● **Exercise prompt**
Work out the count of lines in the entries below that include "size", and write only that count.

Saved data entries:
==================================================
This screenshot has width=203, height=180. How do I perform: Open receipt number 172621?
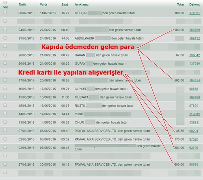tap(194, 13)
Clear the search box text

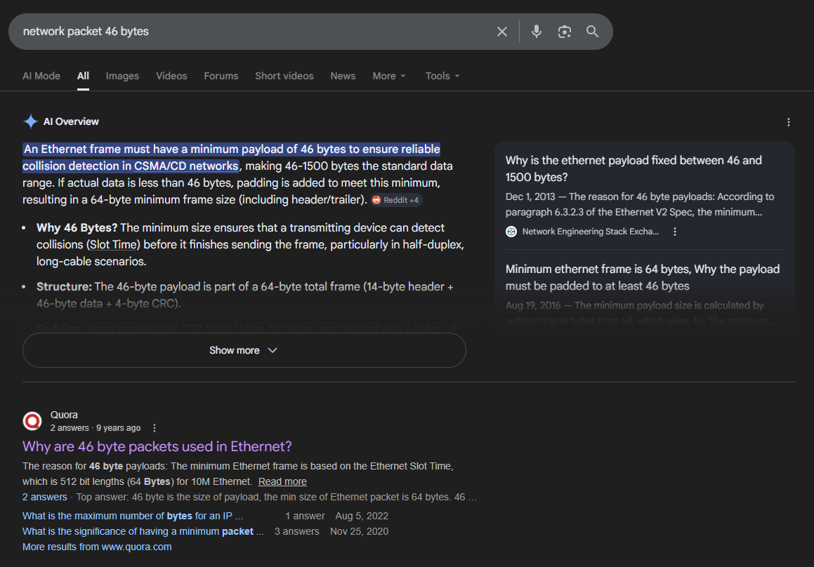pos(501,32)
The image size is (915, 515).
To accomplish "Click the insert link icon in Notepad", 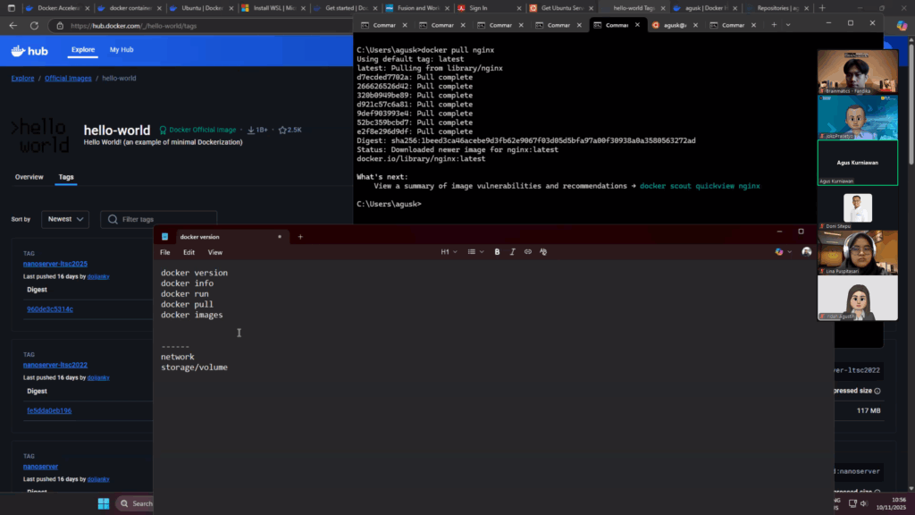I will point(527,252).
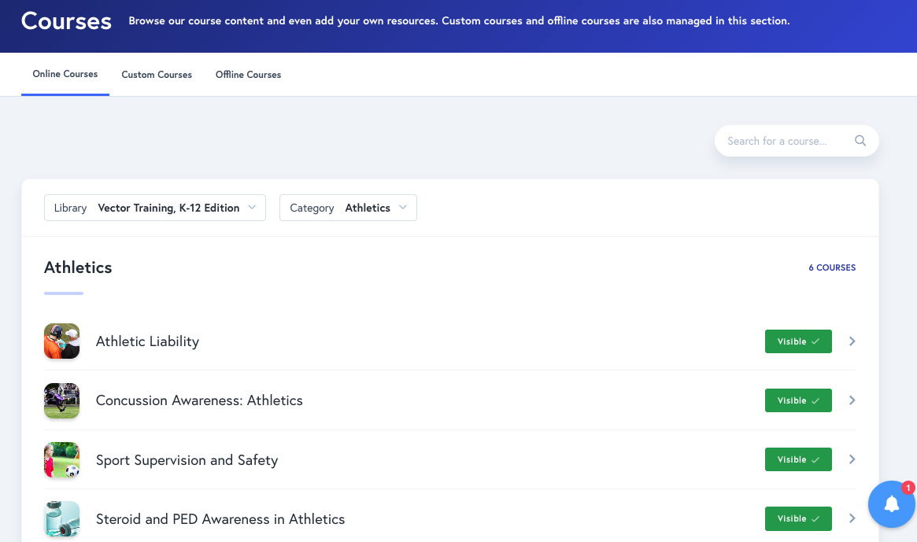Click the Sport Supervision soccer thumbnail
Screen dimensions: 917x542
click(61, 460)
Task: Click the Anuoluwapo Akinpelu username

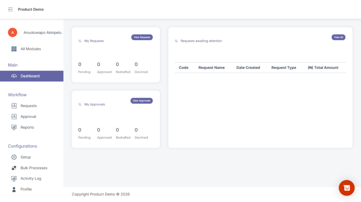Action: (42, 33)
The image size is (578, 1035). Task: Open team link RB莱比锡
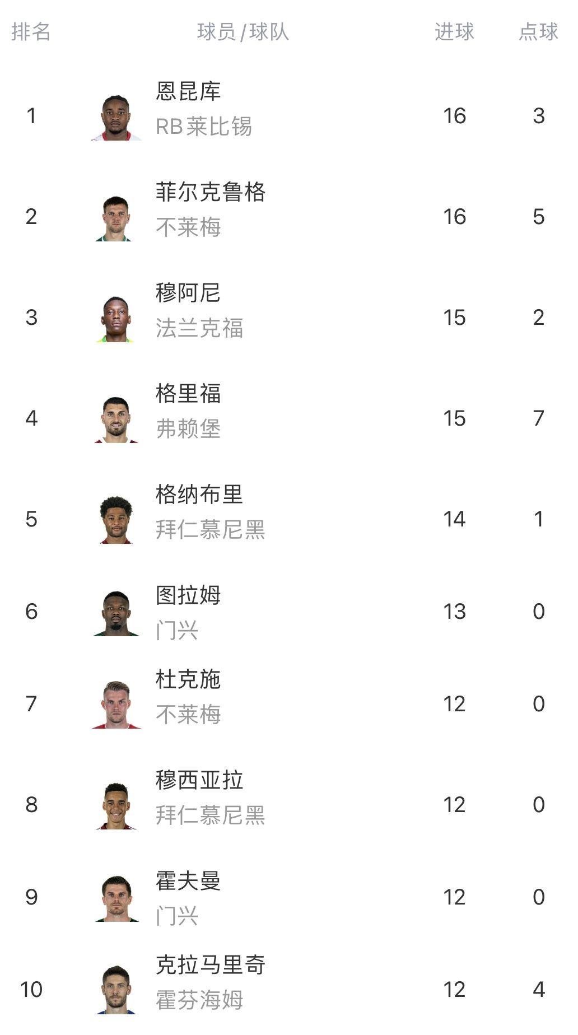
==================================================
● **Output of the task**
2